*** Opening of Study text ***

Peru made it into the international news in November. A country that is now also known for putting in jail almost every former president since 1990 has to deal with the impeachment against interim president Martín Vizcarra. Former elected President Pedro Pablo Kuczynski had to resign after a corruption scandal in March 2018 and was arrested. The congress had success with the impeachment against Vizcarra and perpetrated a coup d’etat on November 9th. But the people on the street had foreseen different scenarios and the attempt by the 105 congressmen to elect Manuel Merino to become the second interim president and to postpone elections again in 2021. People recognized the motives of these 105 congressmen to postpone elections: to stay in power, maintain immunity and to avoid investigations and punishment.

*** Close of Study text ***

Problems to solve:
[A] In one to three sentences, explain why the text on Peru's political crisis says the 105 congressmen wanted to postpone elections.
[B] Please continue the text on Peru's political crisis from where it stops.
The data that follows has nothing to do with the text on Peru's political crisis.

*** Opening of Supplied material ***

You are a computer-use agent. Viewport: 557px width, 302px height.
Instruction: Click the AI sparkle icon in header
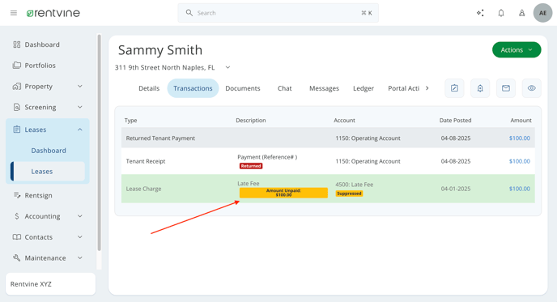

*** Close of Supplied material ***

Exercise results:
[A] The congressmen wanted to postpone elections so they could stay in power, maintain their immunity, and avoid investigations and punishment.

[B]
Immunity may not mean impunity
Manuel Merino stayed in power for only six days. While the mass protests and rallies took place all over the country, Merino decided to convene the military on Sunday 15 at 11 am. The Generals did not show up at the Presidential Palace, but the people on the street in almost every city of Peru did. Another incident that changed the course for what at first seemed to become another Latin American dictatorship was the killing of two students on Saturday 14. The post-mortem examination revealed that Inti Sotelo and Bryan Pintado had been shot several times from a short distance by the police with weapons that had been claimed to be non-lethal weapons. Leaked testimonies from policemen proved that police had been encouraged to kill. As these rumors spread and no sign of the determination of the sphere of responsibility for the multiple abuses committed was given by the authorities, the young who quickly organized through social media and the older who had experienced the 1992 coup d'état under Alberto Fujimori became aware of the dimensions of what was happening.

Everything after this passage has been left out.